Ein schlichter Tisch, auf dem die 4.394 Seiten umfassenden fünf Bände nebeneinander aufgereiht sind:

dieses nüchterne Bild im Zentrum des Podiums lässt am Dienstagabend (10. Februar) im Bischöflichen Priesterseminar Borromaeum in Münster nur annähernd erahnen, dass von den erhaltenen Schriften eines Seligen des Bistums Münster wichtige Impulse ausgehen können, die gerade aufgrund der heutigen Konflikte in den Krisengebieten der Welt nichts an Aktualität verloren haben: es geht um Karl Leisner und um seine "Lebenschronik".

Zu einer tiefergehenden Lektüre besteht ab sofort die Möglichkeit: denn an diesem Abend wird die Gesamtausgabe des Nachlasses Karl Leisners vorgestellt, die im Auftrag des Internationalen Karl-Leisner-Kreises (IKLK) vom Theologen und ehemaligen Spiritual am Borromaeum, Pfarrer Hans-Karl Seeger und von Oberstudienrätin Gabriele Latzel zum 100. Geburtstag Leisners am 28. Februar im Verlag Butzon & Bercker herausgegeben wurde.
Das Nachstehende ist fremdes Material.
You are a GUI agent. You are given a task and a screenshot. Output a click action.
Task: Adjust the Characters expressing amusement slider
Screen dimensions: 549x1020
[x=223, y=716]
Subregens Jochen Kosmann begrüßt die über 80 Gäste, unter denen sich auch zahlreiche Vertreter aus Politik, Kirche und Medien befanden. "Für uns ist es heute eine ganz besondere Freude und Ehre, dass dieser Abend hier stattfinden kann, um einen ehemaligen Bewohner unseres Hauses zu würdigen.", lässt er die Zuhörer wissen. Leisner wohnte in der Zeit seines Studiums ab 1934 selbst im Theologenkonvikt am Domplatz.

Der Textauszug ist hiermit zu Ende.